- Problem requirements -
Taking the entries below, transcribe only the lines starting with the one with "The image size is (1440, 649)." and going on through the one with "You are a computer-use", exactly as written, without the pictures.

- Extracted data -
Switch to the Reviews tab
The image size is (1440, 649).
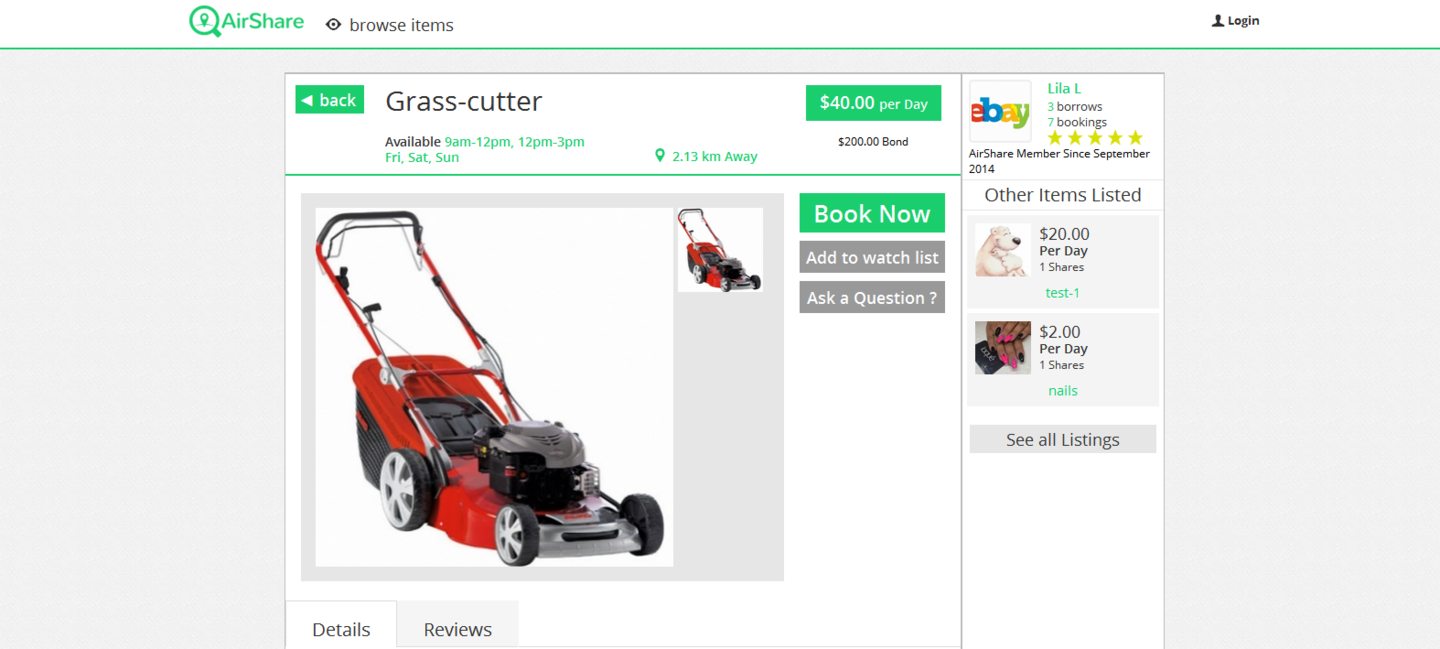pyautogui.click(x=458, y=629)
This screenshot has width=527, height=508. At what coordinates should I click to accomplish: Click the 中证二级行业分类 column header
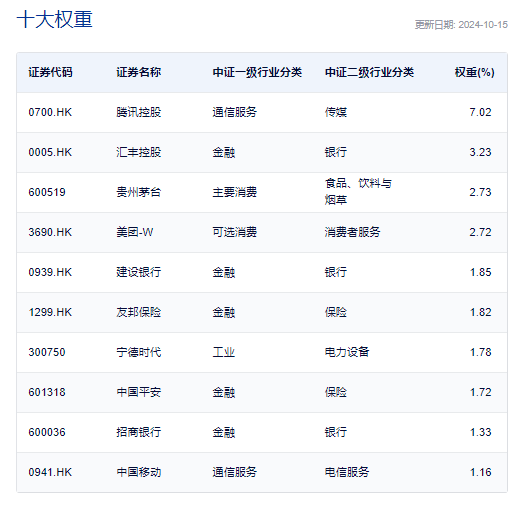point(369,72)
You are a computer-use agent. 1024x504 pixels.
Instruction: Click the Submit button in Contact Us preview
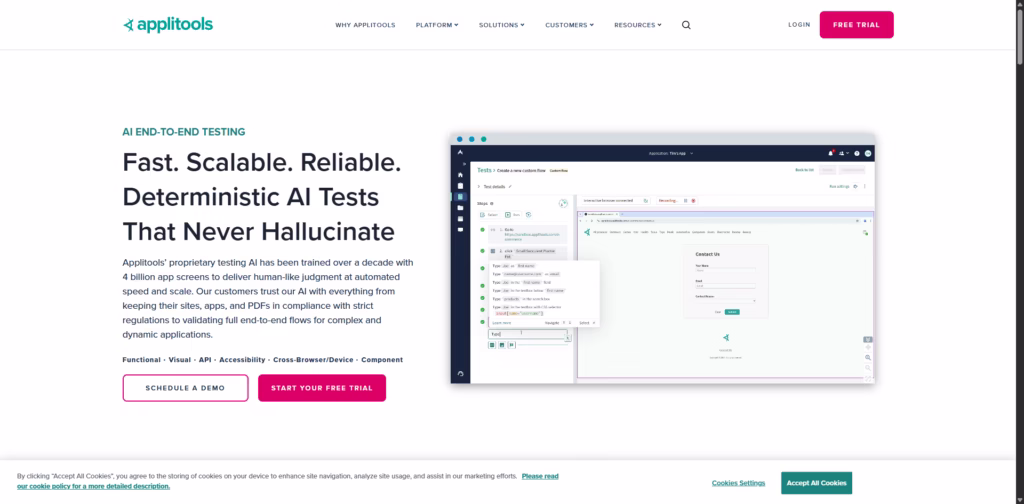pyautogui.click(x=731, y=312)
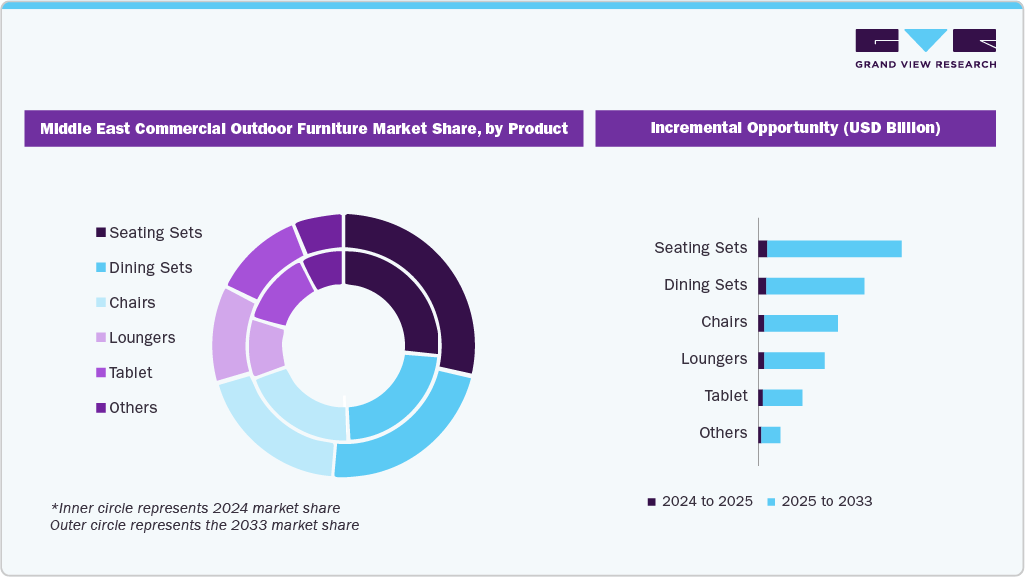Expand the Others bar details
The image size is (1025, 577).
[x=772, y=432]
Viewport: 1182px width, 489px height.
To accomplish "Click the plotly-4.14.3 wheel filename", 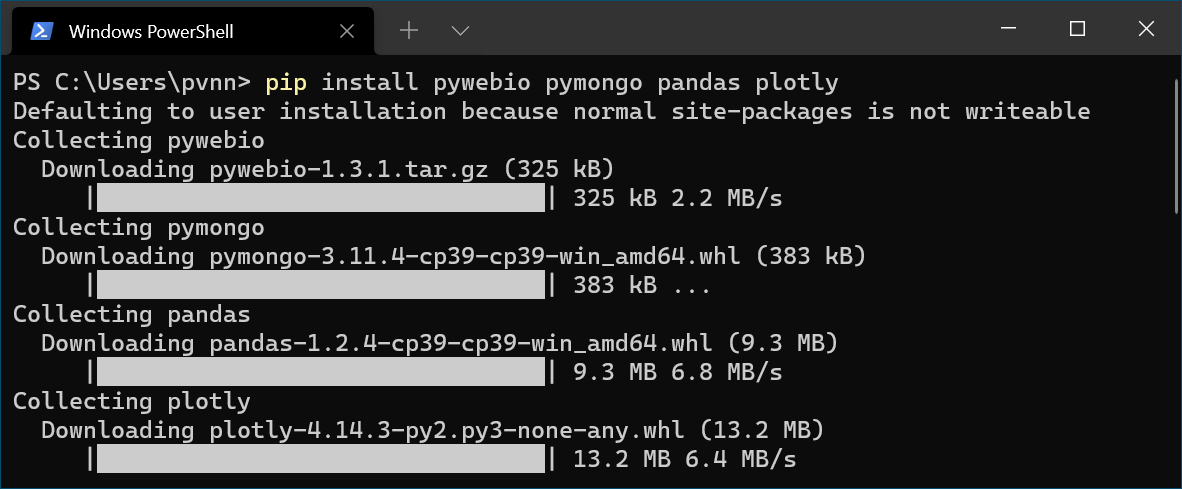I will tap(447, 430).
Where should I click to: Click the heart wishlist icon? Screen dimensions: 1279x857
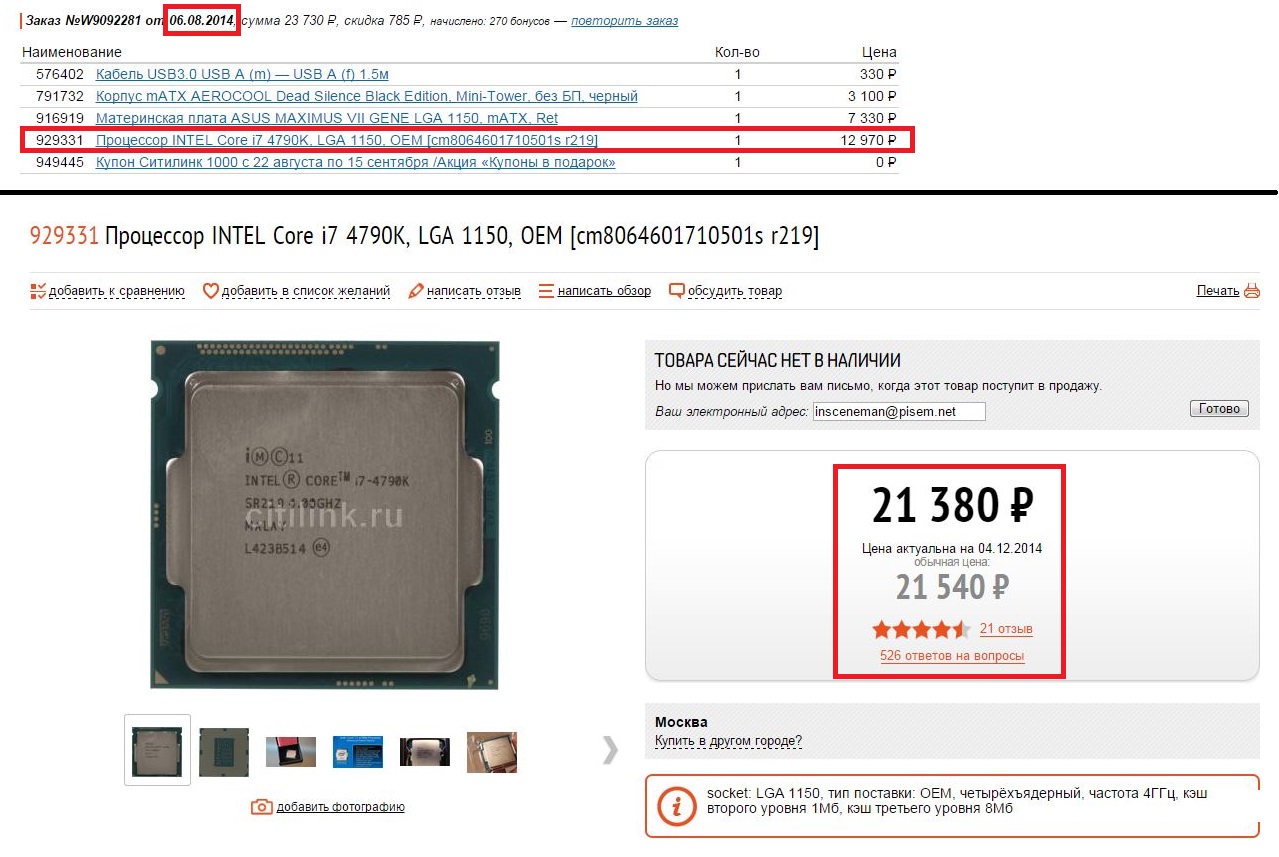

- Response for this exercise -
The image size is (1440, 649).
pyautogui.click(x=458, y=629)
This screenshot has width=527, height=508. At what coordinates should I click to accomplish: Click the 中证二级行业分类 column header
point(369,72)
You are a computer-use agent. 1024x504 pixels.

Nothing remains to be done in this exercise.